## Task to complete
Continue the forum discussion about Armadillo from the point where it stops.

## Extract provided
++++++++++

The trick is to have someone in a position of power making sure that such
"trajectory excursions" either never happen or are easily recoverable from.

------
danielweber
I know he says otherwise, but Armadillo never really struck me as a business
out to make money. It was more a business to help develop workers and
technology. The Carmack Prize, while not a part of AA, I think represents a
philosophy in trying to encourage more thinkers into becoming hobbyists and
more hobbyists into doing real stuff, which provides an excellent training
environment for people to go onto other space companies.

------
Arjuna
From the keynote:

"But I was disappointed that it didn't turn out better. And I have, you know,
a few theories on why it worked out that way.

You know, the point that I try to avoid, is a hubristic point, is that I
wasn't as involved with Armadillo in recent years. I had smart guys there that
I felt were competent and I respected their directions, but, me not being
there left me in the position of not wanting to second-guess the boots on the
ground.

When something would come up, and I'd be like... 'I kinda think you should be
doing something the other way', but if I'm heads down on software, they're the
ones there every day working on things. I didn't feel really justified... I
never want to be that manager that's out of touch with what's going on in the
engineering, that's just saying, 'Back in my days, we would have done it this
way.'

So I let my hands off the wheel there, and we can't make an A/B comparison
about how important that may or may not have been, but there were some of the
things that I term 'Creeping Professionalism' that came into it, where... in
the old days at Armadillo, we were all about, OK, here's an idea, run down to
the shop, grab the saws and the welding gear, slap something on the mill and,
you know, you've got something next week and it's fabulous, but, as we did
more contracting work, and as people got full-time, we would have big
engineering drawings, lovely stuff comes off the plotter with all the
information about it, we have our revision controls and our document systems,
and of course NASA loves seeing all this stuff, it gives everybody that's
contracting a good set of warm fuzzies to get stuff you hold in your hands on
the engineering documents, to know that we had a preliminary design review...

++++++++++

## Extracted information
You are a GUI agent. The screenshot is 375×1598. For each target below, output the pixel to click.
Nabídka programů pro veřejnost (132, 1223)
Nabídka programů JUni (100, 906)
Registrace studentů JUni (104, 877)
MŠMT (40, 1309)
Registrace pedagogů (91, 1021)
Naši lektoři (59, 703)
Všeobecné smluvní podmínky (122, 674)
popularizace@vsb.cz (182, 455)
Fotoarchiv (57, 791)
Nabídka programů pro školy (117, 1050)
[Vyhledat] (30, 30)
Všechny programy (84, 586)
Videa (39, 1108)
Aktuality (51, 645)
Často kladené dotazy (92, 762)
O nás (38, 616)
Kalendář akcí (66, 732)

++++++++++

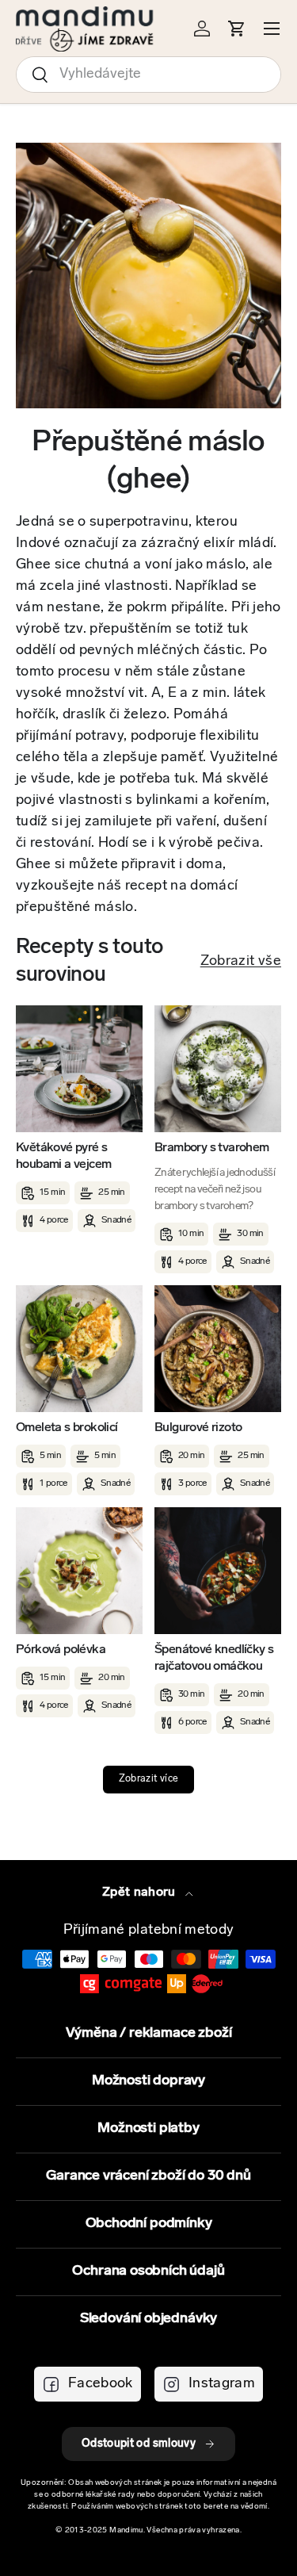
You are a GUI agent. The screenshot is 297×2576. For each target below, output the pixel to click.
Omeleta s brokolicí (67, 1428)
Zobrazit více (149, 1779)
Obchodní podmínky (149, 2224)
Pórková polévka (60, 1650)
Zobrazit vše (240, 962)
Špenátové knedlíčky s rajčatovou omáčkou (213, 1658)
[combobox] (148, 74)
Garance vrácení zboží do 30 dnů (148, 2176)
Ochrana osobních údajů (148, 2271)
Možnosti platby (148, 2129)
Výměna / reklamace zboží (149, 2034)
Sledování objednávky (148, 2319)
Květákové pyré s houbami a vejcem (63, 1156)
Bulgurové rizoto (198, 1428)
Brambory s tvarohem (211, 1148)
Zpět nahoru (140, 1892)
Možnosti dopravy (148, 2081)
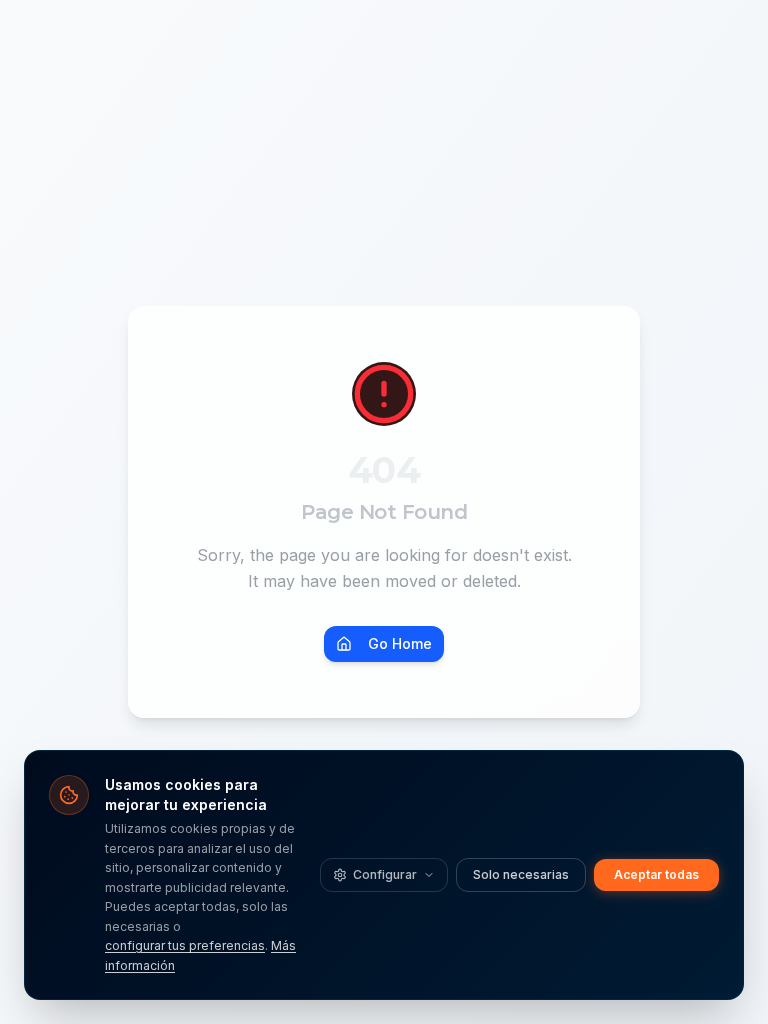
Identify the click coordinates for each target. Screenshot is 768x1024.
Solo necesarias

++++++++++

## Result
all this makes people feel good when they're paying for engineering, but it
definitely slowed us down.

Some of it may also have been the move to full-time employment, where, when we
were all a volunteer team, when it was just me paying the bills, and everybody
had a full-time job and we came here and we worked on rockets a couple days a
week, everybody was really focused on getting the work done. If you know
you're gonna be here for 5 hours, or here for 8 hours, there's just not a lot
of time, you know, for goofing around.

Actually, we had a little bit of that when more people, we sort of hit a
critical level, when we had a couple more volunteers, and I noticed
productivity actually dropping, we pared out some of the volunteers, and
productivity went back up. So there was certainly some of that effect.

When you get everybody and it's your job, you go in, and you know, you check
your mail and browse the web a little bit in the morning rather than going
first-thing down into the shop.

I had this thinking that, OK, people are working 20 hours a week part-time,
and they've still got a full-time job, we should be able to get 3 times as
much stuff done when everybody is full-time, but it didn't work out that way
at all, where, when rocketry was people's full-time job, they got other
hobbies, and they did other things with their 20 hours a week on it, and then
your 40 hours full-time a week is very rarely 40 really good hours for most
people when you wind up having all the little things you do at work that are
not really work.

So, there's a number of things that may have contributed.

And we're still tantalizingly close.

One of the bad things, the things that we didn't do is we should have made
series production, we should have made multiple vehicles at once. And we did
this years ago with our modular vehicles, we made parts for 5 of them, and
that served us so well. We got to crash every single one of them, but it
wasn't that traumatic because we had more pieces there, and we just built
another one. We desperately should have done that with these 2 rocket
vehicles. That was our critical mistake in the last 2 years, because we should
have been able to put more of these together.

'Creeping Performance' was another thing, where, we used to just make
everything out of aluminum, it's not like the highest-tech material, but
carbon fiber started creeping into our development systems here. We started
heat-treating our own aluminum rather than just using thicker aluminum, and
all these other things... this is chapter and verse from some of the errors
that NASA has done over the years, and it's heart-breaking for me to see my
own team following some of these problems."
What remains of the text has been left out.